*** Source material ***
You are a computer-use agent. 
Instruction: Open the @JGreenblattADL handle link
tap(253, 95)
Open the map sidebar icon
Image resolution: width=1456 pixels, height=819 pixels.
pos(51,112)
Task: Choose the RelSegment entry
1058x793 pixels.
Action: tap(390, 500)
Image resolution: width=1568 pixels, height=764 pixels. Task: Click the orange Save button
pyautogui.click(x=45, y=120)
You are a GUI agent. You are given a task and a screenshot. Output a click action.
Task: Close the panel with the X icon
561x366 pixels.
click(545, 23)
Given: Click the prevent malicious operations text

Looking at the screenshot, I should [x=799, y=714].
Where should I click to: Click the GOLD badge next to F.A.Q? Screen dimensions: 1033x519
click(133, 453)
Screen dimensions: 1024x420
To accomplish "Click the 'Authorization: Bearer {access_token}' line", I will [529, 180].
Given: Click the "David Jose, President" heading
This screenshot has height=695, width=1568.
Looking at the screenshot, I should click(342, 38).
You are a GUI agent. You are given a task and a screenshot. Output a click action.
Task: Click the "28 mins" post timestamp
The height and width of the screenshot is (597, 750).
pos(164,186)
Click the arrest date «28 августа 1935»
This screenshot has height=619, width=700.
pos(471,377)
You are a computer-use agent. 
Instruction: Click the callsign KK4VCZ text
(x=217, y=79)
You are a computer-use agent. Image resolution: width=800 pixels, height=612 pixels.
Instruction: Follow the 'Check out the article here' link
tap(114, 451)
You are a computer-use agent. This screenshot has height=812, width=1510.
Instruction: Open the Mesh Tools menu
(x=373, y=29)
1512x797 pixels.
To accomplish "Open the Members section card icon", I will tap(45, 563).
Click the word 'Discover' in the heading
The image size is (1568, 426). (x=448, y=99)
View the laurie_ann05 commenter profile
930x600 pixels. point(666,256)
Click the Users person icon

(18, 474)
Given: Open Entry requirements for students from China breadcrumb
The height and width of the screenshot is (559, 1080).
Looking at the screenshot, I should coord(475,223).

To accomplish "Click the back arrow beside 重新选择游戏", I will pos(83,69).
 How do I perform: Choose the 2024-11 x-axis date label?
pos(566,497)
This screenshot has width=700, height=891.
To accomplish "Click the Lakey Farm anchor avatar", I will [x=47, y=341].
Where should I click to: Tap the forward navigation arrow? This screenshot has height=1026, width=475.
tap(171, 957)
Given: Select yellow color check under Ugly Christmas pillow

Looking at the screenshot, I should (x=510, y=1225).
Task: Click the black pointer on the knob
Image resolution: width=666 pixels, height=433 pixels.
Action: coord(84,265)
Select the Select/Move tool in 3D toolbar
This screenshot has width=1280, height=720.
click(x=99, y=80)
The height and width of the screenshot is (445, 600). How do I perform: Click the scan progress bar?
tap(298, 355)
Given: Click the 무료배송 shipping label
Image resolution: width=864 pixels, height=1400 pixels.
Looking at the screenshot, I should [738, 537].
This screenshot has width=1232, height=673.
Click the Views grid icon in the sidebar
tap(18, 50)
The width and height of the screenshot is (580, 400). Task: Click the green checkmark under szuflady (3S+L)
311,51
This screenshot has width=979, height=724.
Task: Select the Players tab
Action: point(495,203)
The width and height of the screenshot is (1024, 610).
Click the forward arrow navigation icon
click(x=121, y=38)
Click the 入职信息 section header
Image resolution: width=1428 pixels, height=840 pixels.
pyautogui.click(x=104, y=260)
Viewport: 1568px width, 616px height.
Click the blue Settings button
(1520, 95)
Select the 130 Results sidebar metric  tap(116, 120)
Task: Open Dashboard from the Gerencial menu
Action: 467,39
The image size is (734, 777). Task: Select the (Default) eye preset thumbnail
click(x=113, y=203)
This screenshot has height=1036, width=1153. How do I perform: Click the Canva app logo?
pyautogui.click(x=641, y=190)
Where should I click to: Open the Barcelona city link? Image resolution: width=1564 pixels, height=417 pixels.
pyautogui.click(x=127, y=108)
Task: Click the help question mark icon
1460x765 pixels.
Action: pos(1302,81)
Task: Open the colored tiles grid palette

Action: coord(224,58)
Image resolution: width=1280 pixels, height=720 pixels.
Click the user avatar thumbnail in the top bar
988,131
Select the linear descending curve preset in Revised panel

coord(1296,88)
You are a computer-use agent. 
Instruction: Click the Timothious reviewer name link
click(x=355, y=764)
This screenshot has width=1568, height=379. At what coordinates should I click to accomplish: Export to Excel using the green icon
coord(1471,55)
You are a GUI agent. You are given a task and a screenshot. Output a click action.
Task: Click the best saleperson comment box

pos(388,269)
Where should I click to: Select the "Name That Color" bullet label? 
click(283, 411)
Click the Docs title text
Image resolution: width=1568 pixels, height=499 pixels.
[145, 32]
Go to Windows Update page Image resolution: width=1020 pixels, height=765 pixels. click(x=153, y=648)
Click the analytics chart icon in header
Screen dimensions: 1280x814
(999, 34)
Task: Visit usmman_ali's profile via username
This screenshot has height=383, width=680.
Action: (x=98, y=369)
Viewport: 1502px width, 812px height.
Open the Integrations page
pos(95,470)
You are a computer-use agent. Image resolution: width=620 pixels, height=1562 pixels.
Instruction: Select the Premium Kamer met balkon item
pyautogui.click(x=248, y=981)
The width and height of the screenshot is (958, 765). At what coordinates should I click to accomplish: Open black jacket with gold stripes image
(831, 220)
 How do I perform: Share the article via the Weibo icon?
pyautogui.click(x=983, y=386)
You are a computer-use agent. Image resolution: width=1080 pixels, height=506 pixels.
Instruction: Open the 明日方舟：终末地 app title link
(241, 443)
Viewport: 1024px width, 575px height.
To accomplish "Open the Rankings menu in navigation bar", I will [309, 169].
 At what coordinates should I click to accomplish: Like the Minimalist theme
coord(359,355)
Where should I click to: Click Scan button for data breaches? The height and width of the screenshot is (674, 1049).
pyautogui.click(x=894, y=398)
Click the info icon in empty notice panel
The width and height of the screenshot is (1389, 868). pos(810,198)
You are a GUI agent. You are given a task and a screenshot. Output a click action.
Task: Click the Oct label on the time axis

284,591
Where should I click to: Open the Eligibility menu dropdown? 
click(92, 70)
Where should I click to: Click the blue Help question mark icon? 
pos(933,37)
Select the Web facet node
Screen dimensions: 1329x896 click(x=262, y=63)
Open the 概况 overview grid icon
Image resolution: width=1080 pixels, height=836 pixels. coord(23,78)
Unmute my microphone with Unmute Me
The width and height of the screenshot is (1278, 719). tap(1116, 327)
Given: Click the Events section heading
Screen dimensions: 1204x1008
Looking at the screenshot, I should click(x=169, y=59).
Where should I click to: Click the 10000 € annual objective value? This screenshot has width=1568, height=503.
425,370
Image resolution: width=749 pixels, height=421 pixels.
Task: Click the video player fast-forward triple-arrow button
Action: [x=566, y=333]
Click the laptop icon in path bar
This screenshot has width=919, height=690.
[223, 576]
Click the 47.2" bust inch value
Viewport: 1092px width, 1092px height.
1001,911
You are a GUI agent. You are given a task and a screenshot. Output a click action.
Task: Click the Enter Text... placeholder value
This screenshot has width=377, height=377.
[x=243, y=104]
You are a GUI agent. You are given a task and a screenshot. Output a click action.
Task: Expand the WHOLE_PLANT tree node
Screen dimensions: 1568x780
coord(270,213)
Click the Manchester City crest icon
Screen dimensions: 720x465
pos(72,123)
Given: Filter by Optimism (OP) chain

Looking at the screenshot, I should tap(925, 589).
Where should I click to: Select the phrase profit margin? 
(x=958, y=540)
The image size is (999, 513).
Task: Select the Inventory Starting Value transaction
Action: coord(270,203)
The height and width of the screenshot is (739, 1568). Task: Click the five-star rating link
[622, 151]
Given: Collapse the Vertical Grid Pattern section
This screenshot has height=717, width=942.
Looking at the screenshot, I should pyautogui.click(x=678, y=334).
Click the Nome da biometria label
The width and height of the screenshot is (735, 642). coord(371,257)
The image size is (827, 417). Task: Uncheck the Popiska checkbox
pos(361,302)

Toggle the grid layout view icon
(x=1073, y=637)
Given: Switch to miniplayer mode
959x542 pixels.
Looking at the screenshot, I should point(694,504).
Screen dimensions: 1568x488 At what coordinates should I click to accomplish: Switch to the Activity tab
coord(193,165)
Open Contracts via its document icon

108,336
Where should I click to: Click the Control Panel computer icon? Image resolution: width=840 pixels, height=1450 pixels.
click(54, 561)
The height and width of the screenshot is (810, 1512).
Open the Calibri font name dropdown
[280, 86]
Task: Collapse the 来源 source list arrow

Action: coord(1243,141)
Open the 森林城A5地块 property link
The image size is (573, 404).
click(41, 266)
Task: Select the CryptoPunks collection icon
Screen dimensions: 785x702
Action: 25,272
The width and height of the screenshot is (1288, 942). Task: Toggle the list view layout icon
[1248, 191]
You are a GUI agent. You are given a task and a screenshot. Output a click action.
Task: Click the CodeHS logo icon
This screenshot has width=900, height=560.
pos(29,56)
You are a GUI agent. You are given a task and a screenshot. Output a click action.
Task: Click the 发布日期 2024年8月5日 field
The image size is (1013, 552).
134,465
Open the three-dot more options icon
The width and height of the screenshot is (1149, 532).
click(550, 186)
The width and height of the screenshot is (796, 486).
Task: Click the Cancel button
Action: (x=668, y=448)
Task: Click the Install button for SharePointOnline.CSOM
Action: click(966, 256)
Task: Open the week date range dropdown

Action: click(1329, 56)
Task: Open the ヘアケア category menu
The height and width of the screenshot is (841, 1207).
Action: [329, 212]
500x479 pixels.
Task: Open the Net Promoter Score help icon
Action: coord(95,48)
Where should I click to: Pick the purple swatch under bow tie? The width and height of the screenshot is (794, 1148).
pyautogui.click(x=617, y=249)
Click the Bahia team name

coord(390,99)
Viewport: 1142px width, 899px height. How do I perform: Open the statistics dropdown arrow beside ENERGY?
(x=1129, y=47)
*** End of Source material ***
Exercise -
Lines above that include the string "section" need to be copied.

Response to the task -
To accomplish "Open the Members section card icon", I will tap(45, 563).
Click the 入职信息 section header
Given: Click the Events section heading
Given: Collapse the Vertical Grid Pattern section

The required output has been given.